(SUPPLIED PASSAGE):

'''

Part of the 29-acre Field Station for the Study of Behavior, Ecology and Reproduction, the colony’s population has dwindled over the years, and 41 hyenas were donated to zoological parks across the world. Now, with just one behavioral research project at the colony led by UC Berkeley professor Frederic Theunissen, the research has not been able to attract enough funding to keep its doors open.
The animals, which eat a varied diet of exotic meats and bones, cost about $30 per day per animal, according to campus attending veterinarian Roger Van Andel.
The colony lost its funding from the National Institute of Mental Health in 2007. The institute had funded the research because of the potential links between hormones and social behavior, particularly aggression, Glickman said. But after the institute determined that the hyena research was not sufficiently relevant to the practical problems it sought to address, funding was discontinued. Between 2008 and 2013, the colony worked with grants from the National Science Foundation.
For the past year, UC Berkeley has funded the project. But Robert Price, associate vice chancellor for research, notified researchers in an email that the campus would begin actively pursuing the relocation of the hyenas.

'''

(GIVEN INFORMATION):
'''

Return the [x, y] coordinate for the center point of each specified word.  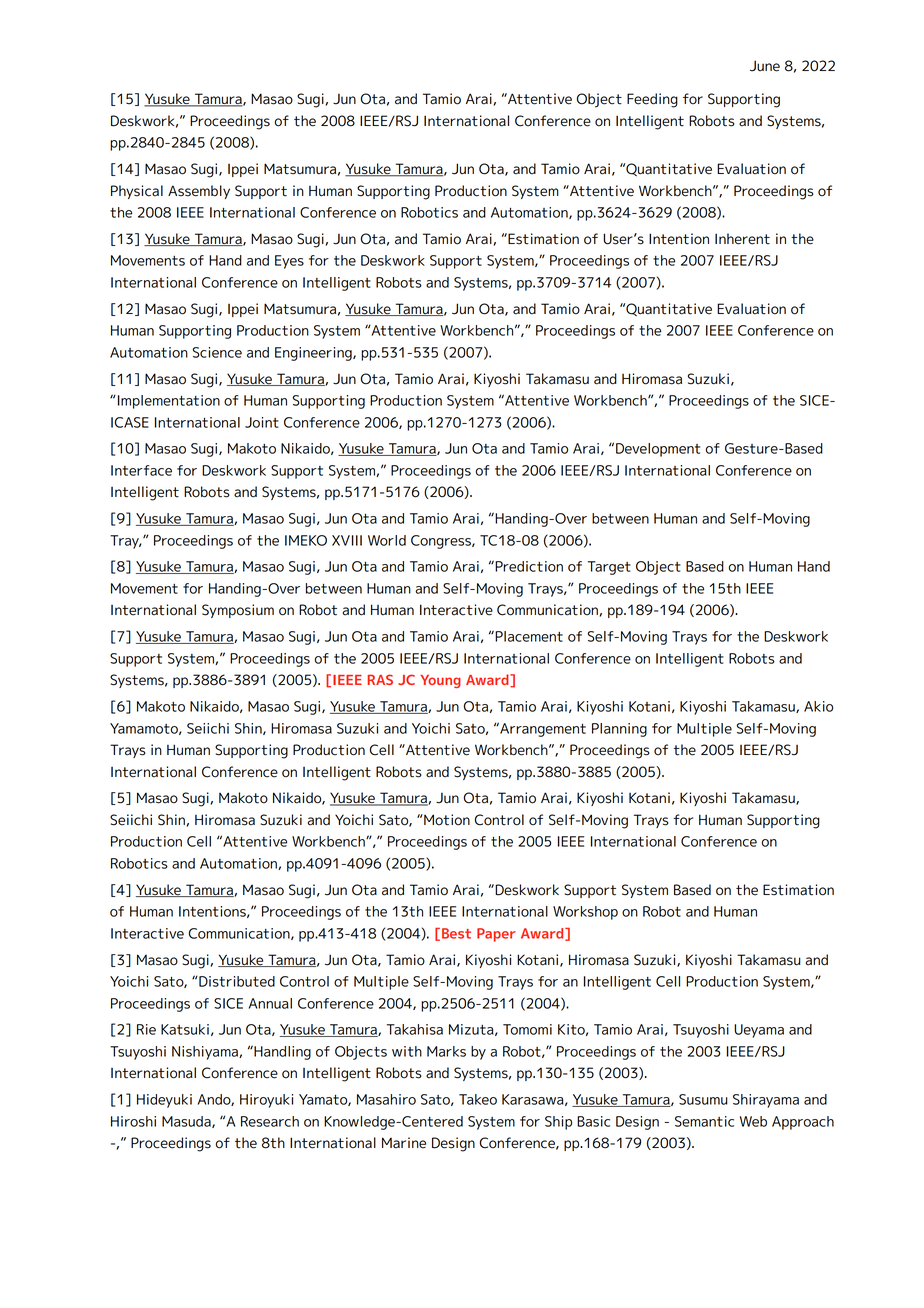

'''

Retype the hyena colony text from "Part of the" to "Roger Van Andel.", without changing a word.

(WRITTEN REPLY):
Part of the 29-acre Field Station for the Study of Behavior, Ecology and Reproduction, the colony’s population has dwindled over the years, and 41 hyenas were donated to zoological parks across the world. Now, with just one behavioral research project at the colony led by UC Berkeley professor Frederic Theunissen, the research has not been able to attract enough funding to keep its doors open.
The animals, which eat a varied diet of exotic meats and bones, cost about $30 per day per animal, according to campus attending veterinarian Roger Van Andel.